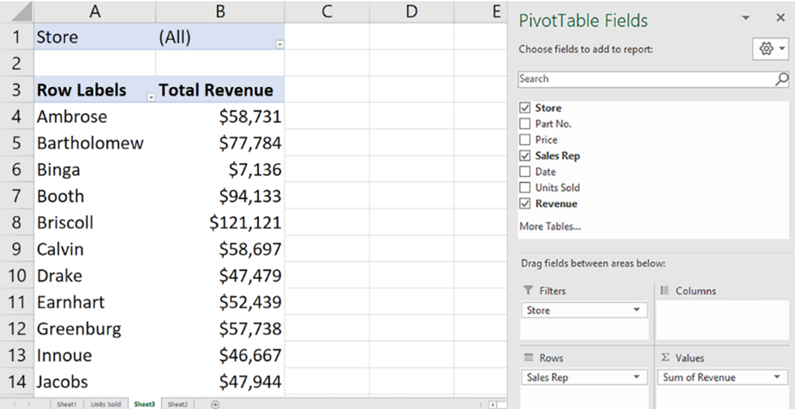Open the Row Labels filter dropdown
This screenshot has width=795, height=409.
[151, 96]
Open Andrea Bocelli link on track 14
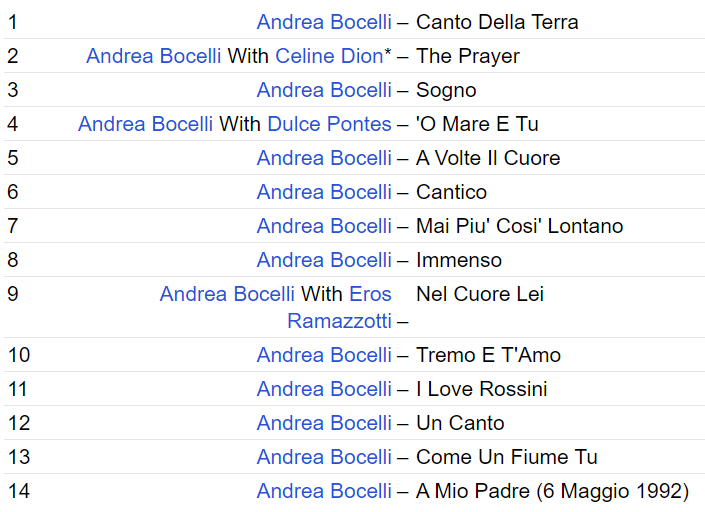Image resolution: width=705 pixels, height=512 pixels. point(324,491)
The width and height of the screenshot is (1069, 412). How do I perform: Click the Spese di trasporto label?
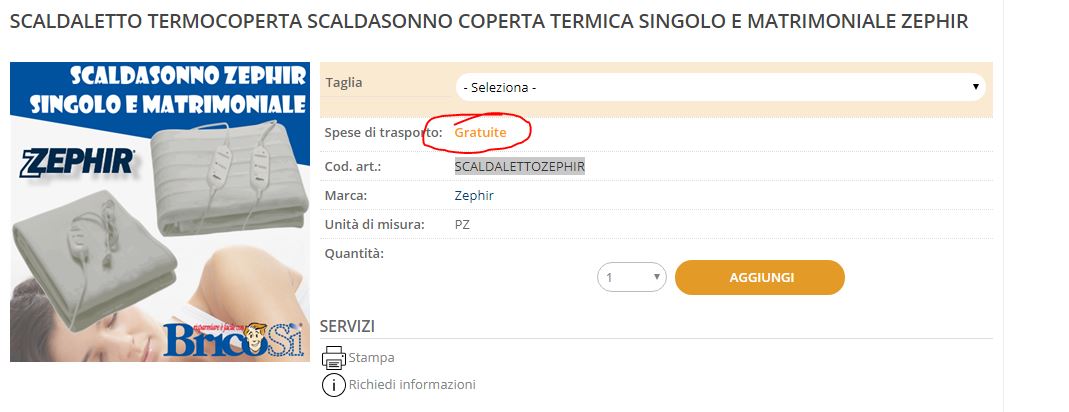click(383, 132)
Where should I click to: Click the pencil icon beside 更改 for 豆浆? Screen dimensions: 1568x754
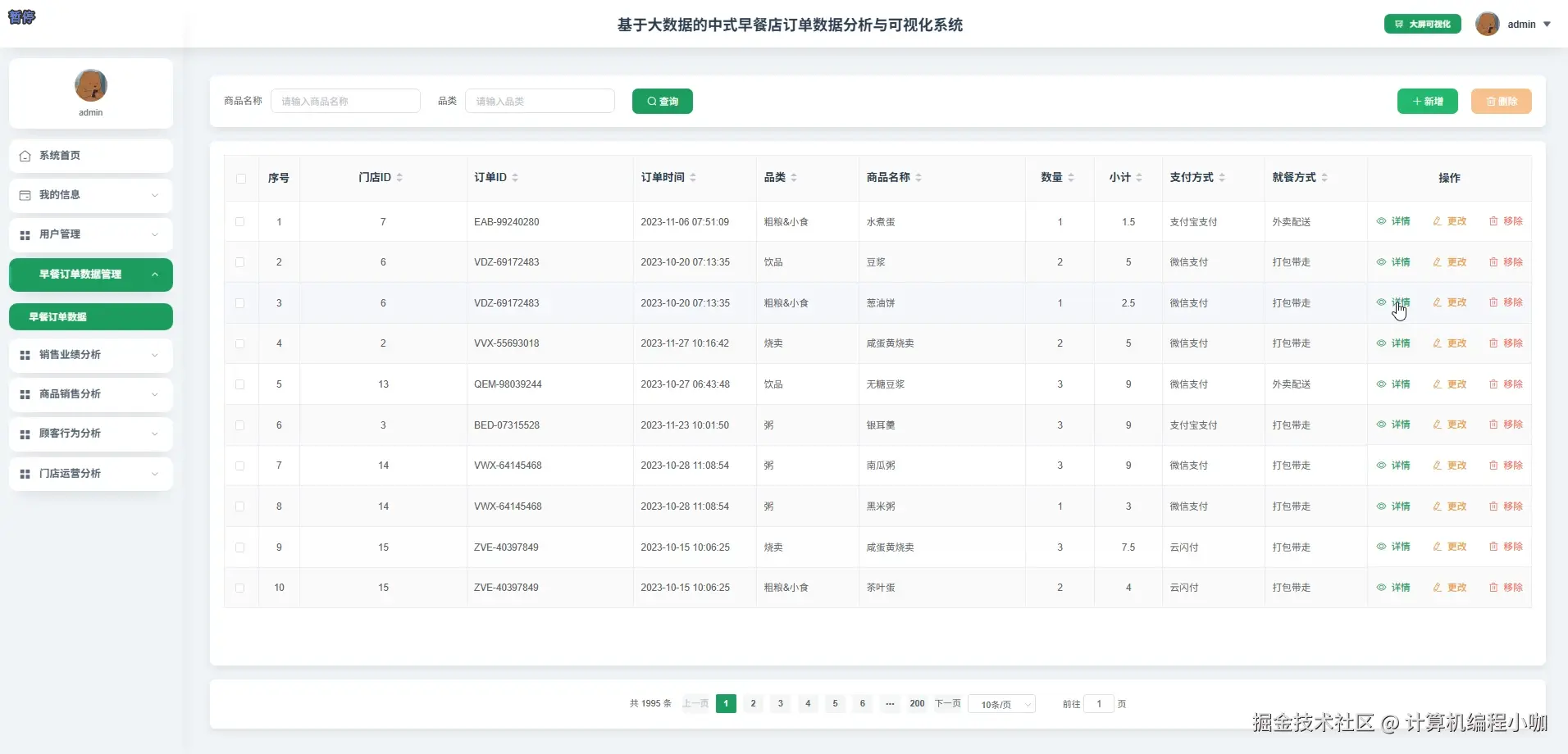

----

§ **THE REQUEST**:
Please copy out every one of the rows above word for word, and leave the pictures out.

§ **EXERCISE RESPONSE**:
Open the Row Labels filter dropdown
This screenshot has width=795, height=409.
[151, 96]
Open Andrea Bocelli link on track 14
Image resolution: width=705 pixels, height=512 pixels. point(324,491)
The width and height of the screenshot is (1069, 412). How do I perform: Click the Spese di trasporto label?
click(383, 132)
Where should I click to: Click the pencil icon beside 更改 for 豆浆? Screen dimensions: 1568x754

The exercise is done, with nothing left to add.